Data prior to 1947 is annual, so drop earlier data:

gdptbl <- filter(gdptbl, Date >= make_date(1948, 1, 1))

Rearrange to put Date in increasing order:

gdptbl <- arrange(gdptbl, Date)

Create and plot a time series:

gdpts <- ts(gdptbl$Value, start = 1947, frequency = 4)
plot(gdpts)
abline(h = 0, lty = 2)

A bar chart with color used to distinguish positive and negative growth can be created from the original table gdptbl:

library(ggplot2)
ggplot(mutate(gdptbl, growth = ifelse(Value >= 0, "pos", "neg")),
       aes(x = Date, y = Value, fill = growth)) +
    geom_col() + scale_fill_manual(values = c(pos = "blue", neg = "red"))

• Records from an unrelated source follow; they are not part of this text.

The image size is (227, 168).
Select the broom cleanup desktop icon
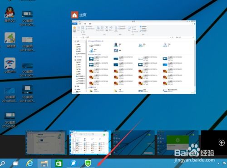click(10, 40)
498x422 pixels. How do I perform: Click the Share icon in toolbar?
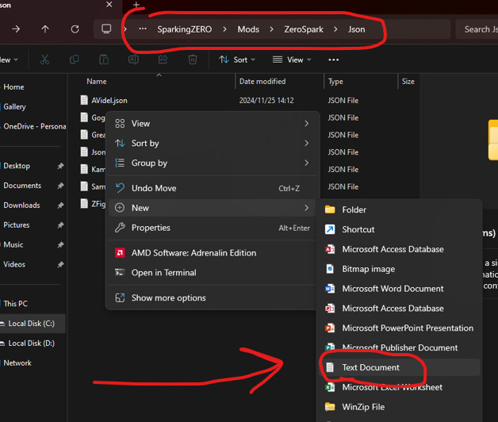[163, 59]
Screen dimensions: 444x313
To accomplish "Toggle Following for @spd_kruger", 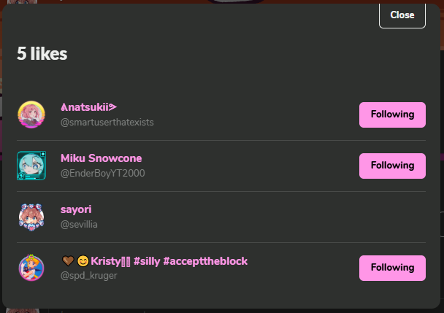I will (x=392, y=268).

The bar chart can also be created from the time series object:

gdpd <- data.frame(rate = as.numeric(gdpts),
                   time = as.numeric(time(gdpts)))
gdpd <- mutate(gdpd, growth = ifelse(rate >= 0, "pos", "neg"))
ggplot(gdpd, aes(time, rate, fill = growth)) +
    geom_col() + scale_fill_manual(values = c(pos = "blue", neg = "red"))

Airline Flights From NYC

The nycflights13 data set contains data on all flight leaving New York City in 2013. Similar data is available for other cities and years.

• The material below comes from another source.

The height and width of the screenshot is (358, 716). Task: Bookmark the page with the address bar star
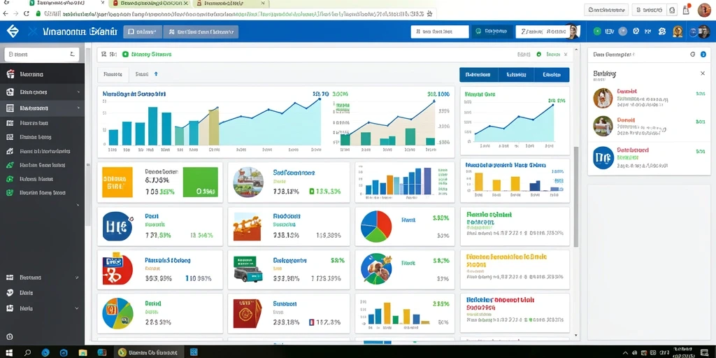pos(429,14)
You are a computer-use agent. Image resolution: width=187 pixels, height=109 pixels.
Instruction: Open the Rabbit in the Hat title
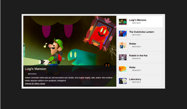138,55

We can look at the number of departures for each day:

library(nycflights13)
library(ggplot2)
nf <- count(flights, year, month, day)
library(lubridate)
nf <- mutate(nf, date = make_date(year, month, day))

Some plots:

library(ggplot2)
p <- ggplot(nf, aes(date, n)) + geom_line()
p


p + facet_wrap(~ wday(date, TRUE)) +
    theme(axis.text.x = element_text(angle = 45, hjust = 1))

A simple calendar plot:

monthweek <- function(d, w) ceiling((d - w) / 7) + 1

nf <- mutate(nf, wd = wday(date, label = TRUE))
nf <- mutate(nf, wd = factor(wd, levels = rev(levels(wd))))
nf <- mutate(nf, mw = monthweek(day, wday(date)))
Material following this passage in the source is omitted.